* [Document section]:
***
Business

CBS to launch streaming service internationally, starting in Canada next year

CBS Corp. is expanding its digital streaming service internationally and will be available to Canadians sometime next year.

Service on track for 4 million subscribers by the end of this year, forecast to double by 2020

Launched in 2014, CBS All Access allows subscribers to watch the network's entire catalogue of more than 9,000 episodes. The service is set to launch in a modified form in Canada next year. (CBS Interactive/Associated Press)

CBS Corp. is expanding its digital streaming service internationally and will be available to Canadians sometime next year.

In the U.S., the service known as CBS All Access boasts more 9,000 episodes from the network's daytime, prime time and late-night content, plus selected offerings from specialty channels owned by CBS such as Showtime, without the need for a cable television subscription. 

American subscribers also have access to CBSN, a 24/7 news service.

In Canada the service is likely to look a little different. Some CBS shows are already available on Netflix in Canada, and Canadian broadcasters own the digital rights to many CBS shows in Canada.

Last year, for example, Bell Media announced it had acquired the exclusive rights in Canada to the forthcoming CBS Show Star Trek: Discovery, which will have its debut episode air on CTV later this year before being broadcast on Space and Z. It was also announced the show would later be available to stream on Bell's streaming service, CraveTV.

"This is the beginning of what CBS hopes is a Netflix competitor worldwide," technology analyst Daniel Bader of Mobile Nations told CBC News in an interview, "but the irony here is that CBS is expanding without its hit show."
***
* [Extracted records]:
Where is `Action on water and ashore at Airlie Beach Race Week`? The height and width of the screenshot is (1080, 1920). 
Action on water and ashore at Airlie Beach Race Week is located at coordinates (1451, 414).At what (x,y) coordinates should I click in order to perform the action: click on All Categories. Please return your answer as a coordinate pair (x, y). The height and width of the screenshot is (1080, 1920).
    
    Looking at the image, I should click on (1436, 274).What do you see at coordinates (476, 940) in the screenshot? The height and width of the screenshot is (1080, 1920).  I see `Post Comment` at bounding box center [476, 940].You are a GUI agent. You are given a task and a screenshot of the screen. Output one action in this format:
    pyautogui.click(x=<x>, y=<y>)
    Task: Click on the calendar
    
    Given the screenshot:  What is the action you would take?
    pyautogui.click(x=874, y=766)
***
* [Work task A]: According to the article on CBS's streaming expansion, why is the service likely to look different in Canada?
* [Work task B]: Repeat the article on CBS's streaming expansion word for word, from "In the U.S., the" to "cable television subscription.".

* [Expected output A]: Some CBS shows are already available on Netflix in Canada, and Canadian broadcasters own the digital rights to many CBS shows there.

* [Expected output B]:
In the U.S., the service known as CBS All Access boasts more 9,000 episodes from the network's daytime, prime time and late-night content, plus selected offerings from specialty channels owned by CBS such as Showtime, without the need for a cable television subscription.